When 9/11 happened, many people referred to films when trying to describe their emotions. Many were emotionally numb and could not grasp the reality of the situation, because they had already seen it happen on the screen so many times before. This led me to ask whether film can be used to create a sense of familiarity and prepare people, practically and emotionally, for potential disasters. John Urry writes in ‘The Tourist Gaze’ about how man’s relationship to nature changed with the advent of the train. Through familiarising oneself with the passing landscape through the window, and through numerous expeditions, man came to regard nature as ‘alluring, picturesque scenery’ rather than ‘a frightening beast’. Can a similar approach be applied to help people understand and cope with our urban futures? Since film is our most important form of culture (as described by Alan Marcus in the introduction to ‘Visualising the City’) can it be our new train window providing a glimpse of the unknown?
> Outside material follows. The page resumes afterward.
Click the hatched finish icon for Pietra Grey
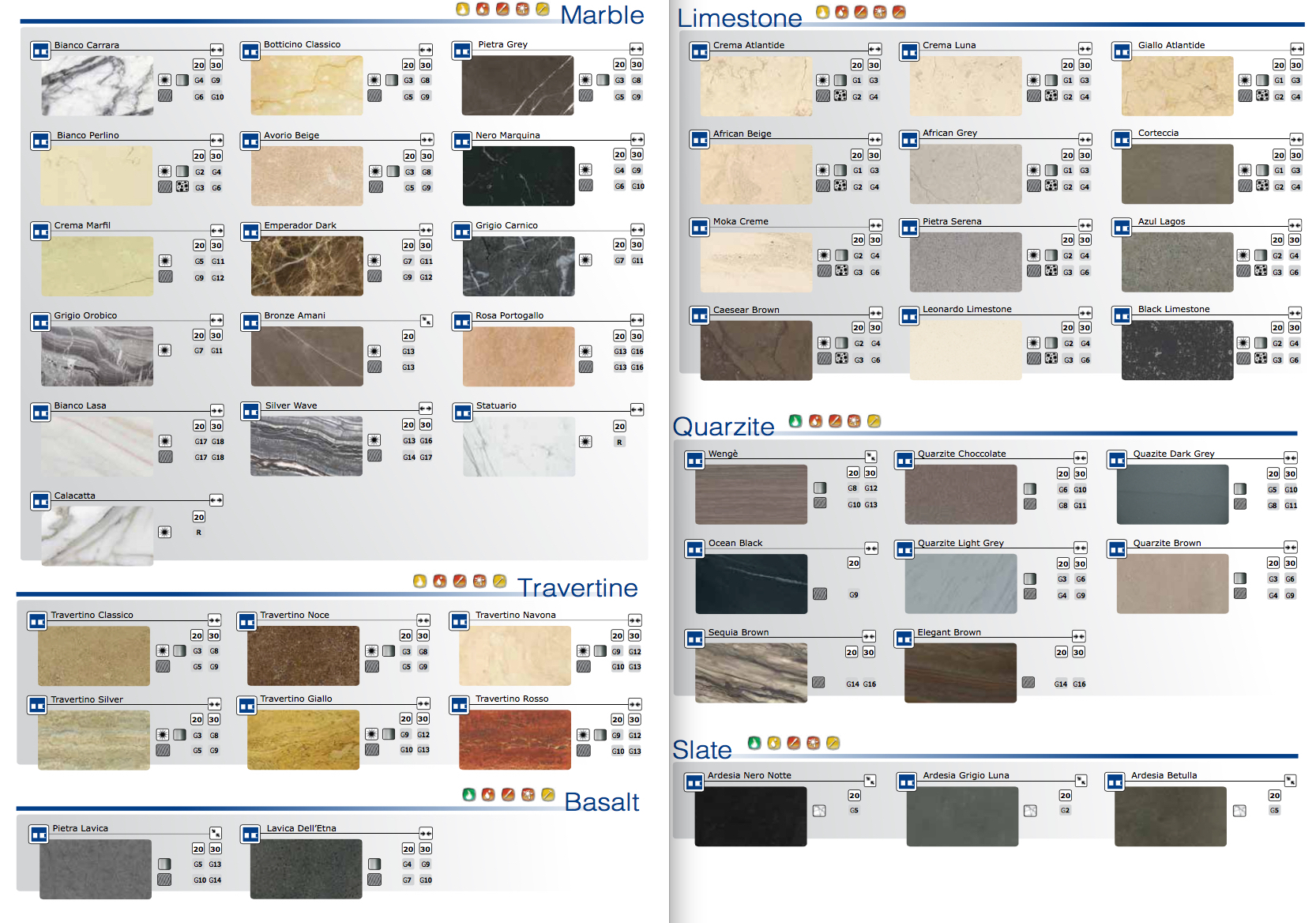The image size is (1316, 923). pyautogui.click(x=585, y=96)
If film can provide this link, what are the relations between the real and the imagined? How can we use film to explore our urban futures? Fredric Jameson makes reference to Homer’s chimera and claims that our imagination cannot stretch further than combining already known facts, similar to a kit of parts. “…our imaginations are hostages to our own mode of production (and perhaps to whatever remnants of past ones it has preserved). It suggests that at best Utopia can serve the negative purpose of making us more aware of our mental and ideological imprisonment […] and that therefore the best Utopias are those that fail the most comprehensively.” (p.xii) If this is how we imagine other communities – or even utopia – can we ever reach a valid idea or conclusion? If everything we imagine will always be heavily influenced by our own, private experiences as well as time/culture/world/society we live in, can we ever be sufficiently objective? Can fictions be used to reveal the unseen workings of architecture?
Is there a symbiotic relationship between dystopian film and architecture / urbanism / urban futures?